> _WHAT NEEDS TO BE DONE_
Rewrite the records below, replacing "webpages" with "web pages" and leaving everything else unchanged.

> _THE DATA_
====
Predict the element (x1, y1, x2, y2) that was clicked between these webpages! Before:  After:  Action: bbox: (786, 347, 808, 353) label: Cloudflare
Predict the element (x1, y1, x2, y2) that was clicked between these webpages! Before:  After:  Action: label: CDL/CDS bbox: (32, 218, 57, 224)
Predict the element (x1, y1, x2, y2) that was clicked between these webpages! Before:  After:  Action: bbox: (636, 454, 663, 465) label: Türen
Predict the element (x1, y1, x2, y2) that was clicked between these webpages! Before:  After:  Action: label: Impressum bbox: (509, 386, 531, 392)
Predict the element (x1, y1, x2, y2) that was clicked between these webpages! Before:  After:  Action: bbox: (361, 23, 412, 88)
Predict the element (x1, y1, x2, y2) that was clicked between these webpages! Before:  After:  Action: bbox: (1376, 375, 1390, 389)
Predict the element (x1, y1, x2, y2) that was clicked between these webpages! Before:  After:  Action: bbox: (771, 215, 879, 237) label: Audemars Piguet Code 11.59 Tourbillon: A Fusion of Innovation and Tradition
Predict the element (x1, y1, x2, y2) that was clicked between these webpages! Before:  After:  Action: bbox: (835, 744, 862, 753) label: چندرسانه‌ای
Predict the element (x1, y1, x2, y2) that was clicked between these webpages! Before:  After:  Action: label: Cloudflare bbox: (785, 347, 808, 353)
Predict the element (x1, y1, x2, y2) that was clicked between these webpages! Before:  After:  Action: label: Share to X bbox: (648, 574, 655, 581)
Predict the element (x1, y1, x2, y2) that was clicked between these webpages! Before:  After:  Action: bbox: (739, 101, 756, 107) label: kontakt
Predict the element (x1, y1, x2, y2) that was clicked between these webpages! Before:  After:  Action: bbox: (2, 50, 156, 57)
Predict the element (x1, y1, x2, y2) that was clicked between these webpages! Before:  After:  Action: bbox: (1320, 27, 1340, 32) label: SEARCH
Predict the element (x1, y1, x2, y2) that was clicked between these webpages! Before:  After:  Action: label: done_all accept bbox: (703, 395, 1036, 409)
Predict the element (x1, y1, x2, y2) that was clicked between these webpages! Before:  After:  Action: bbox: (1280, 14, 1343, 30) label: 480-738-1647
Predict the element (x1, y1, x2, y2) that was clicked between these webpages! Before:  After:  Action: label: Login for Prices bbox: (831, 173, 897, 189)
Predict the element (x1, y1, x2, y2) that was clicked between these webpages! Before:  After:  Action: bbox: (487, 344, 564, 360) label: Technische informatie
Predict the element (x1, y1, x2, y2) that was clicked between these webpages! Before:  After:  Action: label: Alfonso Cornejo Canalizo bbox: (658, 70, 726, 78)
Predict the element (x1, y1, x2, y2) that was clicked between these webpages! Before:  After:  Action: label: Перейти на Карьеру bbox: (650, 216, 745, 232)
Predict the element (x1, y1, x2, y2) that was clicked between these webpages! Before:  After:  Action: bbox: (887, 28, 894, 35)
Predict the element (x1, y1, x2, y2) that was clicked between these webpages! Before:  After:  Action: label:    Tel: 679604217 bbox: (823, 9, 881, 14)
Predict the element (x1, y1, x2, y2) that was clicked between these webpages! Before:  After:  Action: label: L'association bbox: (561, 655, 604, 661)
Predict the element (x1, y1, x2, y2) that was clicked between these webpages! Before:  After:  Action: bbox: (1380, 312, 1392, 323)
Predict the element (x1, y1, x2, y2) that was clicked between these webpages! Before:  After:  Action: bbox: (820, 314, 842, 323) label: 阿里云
====
> _COMPLETE OUTPUT_
Predict the element (x1, y1, x2, y2) that was clicked between these web pages! Before:  After:  Action: bbox: (786, 347, 808, 353) label: Cloudflare
Predict the element (x1, y1, x2, y2) that was clicked between these web pages! Before:  After:  Action: label: CDL/CDS bbox: (32, 218, 57, 224)
Predict the element (x1, y1, x2, y2) that was clicked between these web pages! Before:  After:  Action: bbox: (636, 454, 663, 465) label: Türen
Predict the element (x1, y1, x2, y2) that was clicked between these web pages! Before:  After:  Action: label: Impressum bbox: (509, 386, 531, 392)
Predict the element (x1, y1, x2, y2) that was clicked between these web pages! Before:  After:  Action: bbox: (361, 23, 412, 88)
Predict the element (x1, y1, x2, y2) that was clicked between these web pages! Before:  After:  Action: bbox: (1376, 375, 1390, 389)
Predict the element (x1, y1, x2, y2) that was clicked between these web pages! Before:  After:  Action: bbox: (771, 215, 879, 237) label: Audemars Piguet Code 11.59 Tourbillon: A Fusion of Innovation and Tradition
Predict the element (x1, y1, x2, y2) that was clicked between these web pages! Before:  After:  Action: bbox: (835, 744, 862, 753) label: چندرسانه‌ای
Predict the element (x1, y1, x2, y2) that was clicked between these web pages! Before:  After:  Action: label: Cloudflare bbox: (785, 347, 808, 353)
Predict the element (x1, y1, x2, y2) that was clicked between these web pages! Before:  After:  Action: label: Share to X bbox: (648, 574, 655, 581)
Predict the element (x1, y1, x2, y2) that was clicked between these web pages! Before:  After:  Action: bbox: (739, 101, 756, 107) label: kontakt
Predict the element (x1, y1, x2, y2) that was clicked between these web pages! Before:  After:  Action: bbox: (2, 50, 156, 57)
Predict the element (x1, y1, x2, y2) that was clicked between these web pages! Before:  After:  Action: bbox: (1320, 27, 1340, 32) label: SEARCH
Predict the element (x1, y1, x2, y2) that was clicked between these web pages! Before:  After:  Action: label: done_all accept bbox: (703, 395, 1036, 409)
Predict the element (x1, y1, x2, y2) that was clicked between these web pages! Before:  After:  Action: bbox: (1280, 14, 1343, 30) label: 480-738-1647
Predict the element (x1, y1, x2, y2) that was clicked between these web pages! Before:  After:  Action: label: Login for Prices bbox: (831, 173, 897, 189)
Predict the element (x1, y1, x2, y2) that was clicked between these web pages! Before:  After:  Action: bbox: (487, 344, 564, 360) label: Technische informatie
Predict the element (x1, y1, x2, y2) that was clicked between these web pages! Before:  After:  Action: label: Alfonso Cornejo Canalizo bbox: (658, 70, 726, 78)
Predict the element (x1, y1, x2, y2) that was clicked between these web pages! Before:  After:  Action: label: Перейти на Карьеру bbox: (650, 216, 745, 232)
Predict the element (x1, y1, x2, y2) that was clicked between these web pages! Before:  After:  Action: bbox: (887, 28, 894, 35)
Predict the element (x1, y1, x2, y2) that was clicked between these web pages! Before:  After:  Action: label:    Tel: 679604217 bbox: (823, 9, 881, 14)
Predict the element (x1, y1, x2, y2) that was clicked between these web pages! Before:  After:  Action: label: L'association bbox: (561, 655, 604, 661)
Predict the element (x1, y1, x2, y2) that was clicked between these web pages! Before:  After:  Action: bbox: (1380, 312, 1392, 323)
Predict the element (x1, y1, x2, y2) that was clicked between these web pages! Before:  After:  Action: bbox: (820, 314, 842, 323) label: 阿里云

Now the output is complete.